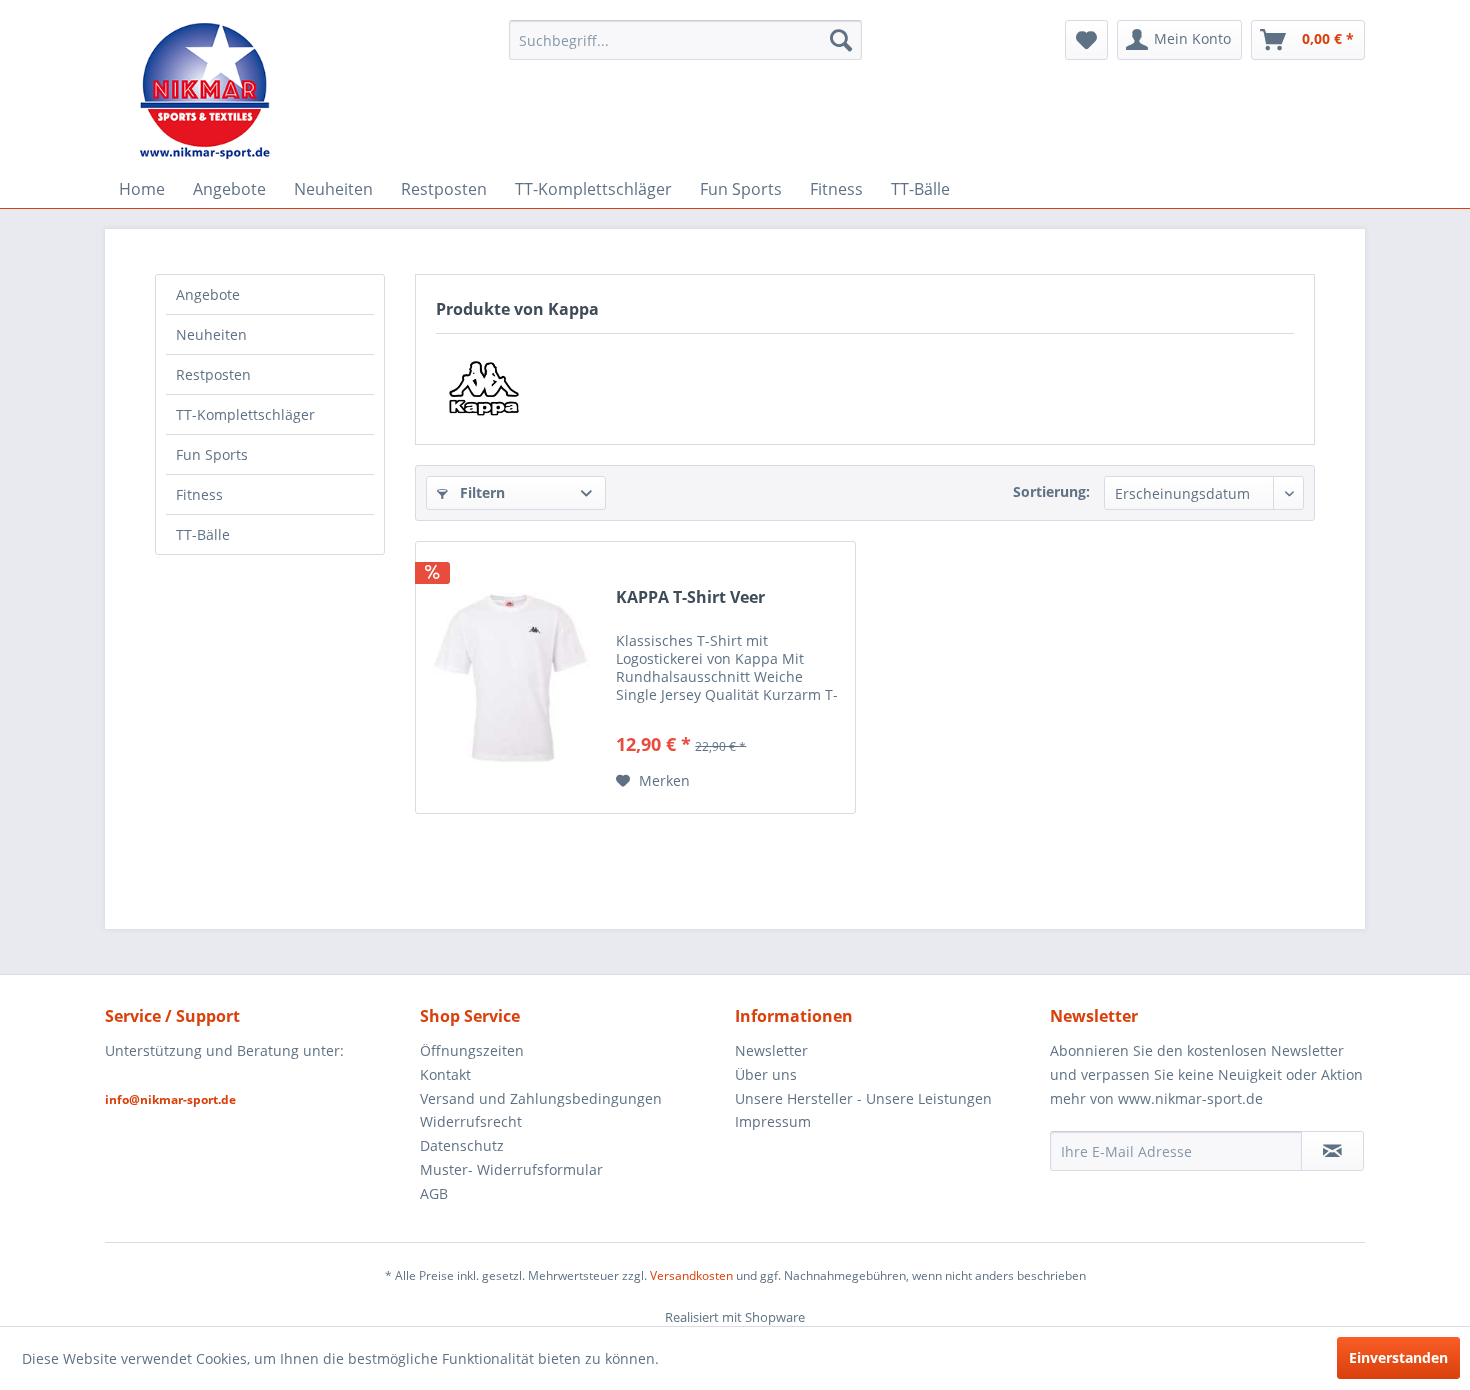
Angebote (208, 294)
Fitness (199, 494)
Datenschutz (462, 1145)
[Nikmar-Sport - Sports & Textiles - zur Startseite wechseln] (205, 90)
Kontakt (445, 1074)
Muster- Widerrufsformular (511, 1169)
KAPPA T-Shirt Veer (690, 597)
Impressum (773, 1121)
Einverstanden (1398, 1357)
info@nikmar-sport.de (170, 1099)
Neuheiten (211, 334)
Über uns (766, 1074)
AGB (434, 1193)
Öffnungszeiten (472, 1050)
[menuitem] (685, 40)
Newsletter (771, 1050)
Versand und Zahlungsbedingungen (541, 1098)
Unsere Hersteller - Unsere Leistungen (863, 1098)
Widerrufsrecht (471, 1121)
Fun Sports (212, 454)
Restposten (213, 374)
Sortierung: (1051, 491)
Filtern (480, 492)
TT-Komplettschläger (245, 414)
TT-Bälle (203, 534)
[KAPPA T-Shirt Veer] (511, 677)
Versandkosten (691, 1275)
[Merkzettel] (1086, 40)
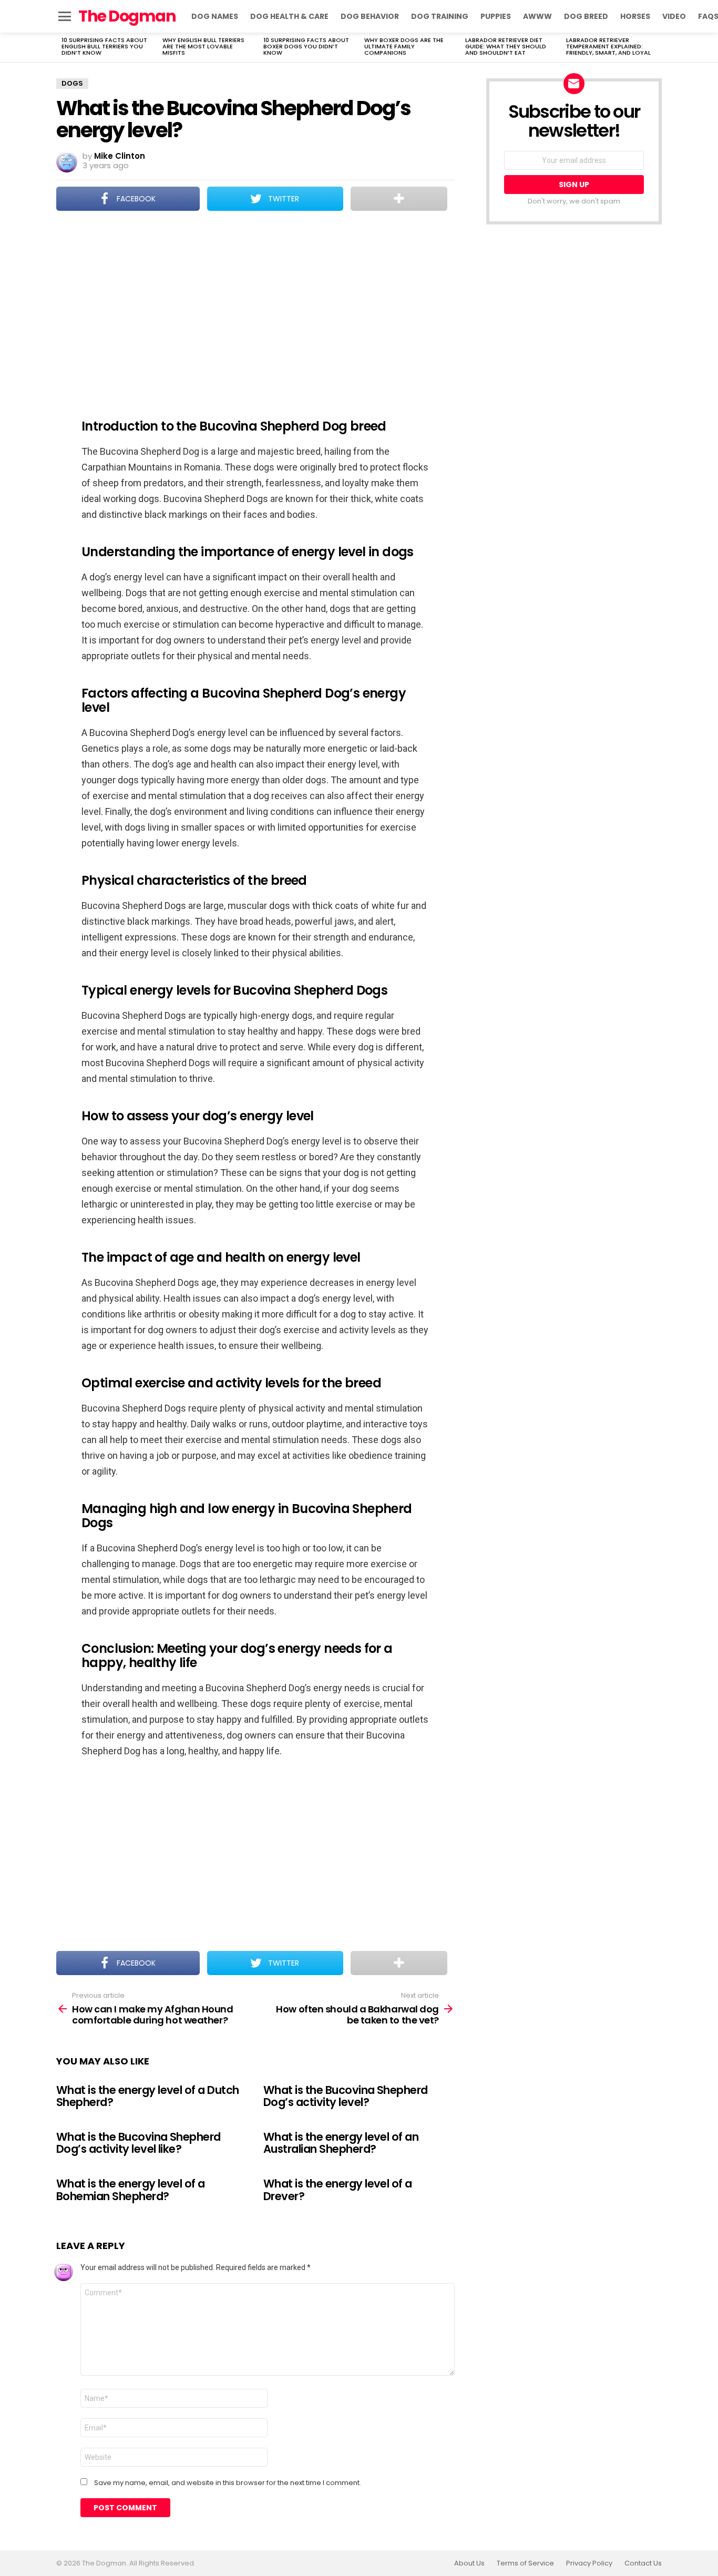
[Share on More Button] (399, 199)
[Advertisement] (255, 307)
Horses (635, 16)
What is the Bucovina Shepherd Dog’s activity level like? (138, 2143)
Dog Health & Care (289, 16)
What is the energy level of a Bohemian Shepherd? (130, 2190)
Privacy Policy (589, 2563)
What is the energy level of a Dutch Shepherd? (147, 2096)
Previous (61, 47)
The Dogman (127, 16)
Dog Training (439, 16)
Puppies (495, 16)
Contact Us (643, 2563)
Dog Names (214, 16)
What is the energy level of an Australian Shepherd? (340, 2143)
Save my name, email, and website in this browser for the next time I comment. (227, 2483)
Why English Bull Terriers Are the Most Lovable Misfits (203, 46)
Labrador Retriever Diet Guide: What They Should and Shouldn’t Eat (505, 46)
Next (656, 47)
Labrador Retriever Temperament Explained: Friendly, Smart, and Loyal (608, 46)
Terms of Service (525, 2563)
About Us (469, 2563)
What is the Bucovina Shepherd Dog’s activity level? (345, 2096)
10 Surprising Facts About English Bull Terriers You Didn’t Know (104, 46)
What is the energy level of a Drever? (337, 2190)
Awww (537, 16)
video (674, 16)
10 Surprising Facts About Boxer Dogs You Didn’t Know (306, 46)
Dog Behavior (370, 16)
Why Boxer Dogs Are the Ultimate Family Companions (404, 46)
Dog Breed (586, 16)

■ ■ ■ ■ ■ ■ ■

**Aim of the exercise:** Look back at the entries above and repeat, unchanged, every line from the line holding "[Share on More Button] (399, 199)" through the line holding "Dog Training (439, 16)".

**Task output:**
[Share on More Button] (399, 199)
[Advertisement] (255, 307)
Horses (635, 16)
What is the Bucovina Shepherd Dog’s activity level like? (138, 2143)
Dog Health & Care (289, 16)
What is the energy level of a Bohemian Shepherd? (130, 2190)
Privacy Policy (589, 2563)
What is the energy level of a Dutch Shepherd? (147, 2096)
Previous (61, 47)
The Dogman (127, 16)
Dog Training (439, 16)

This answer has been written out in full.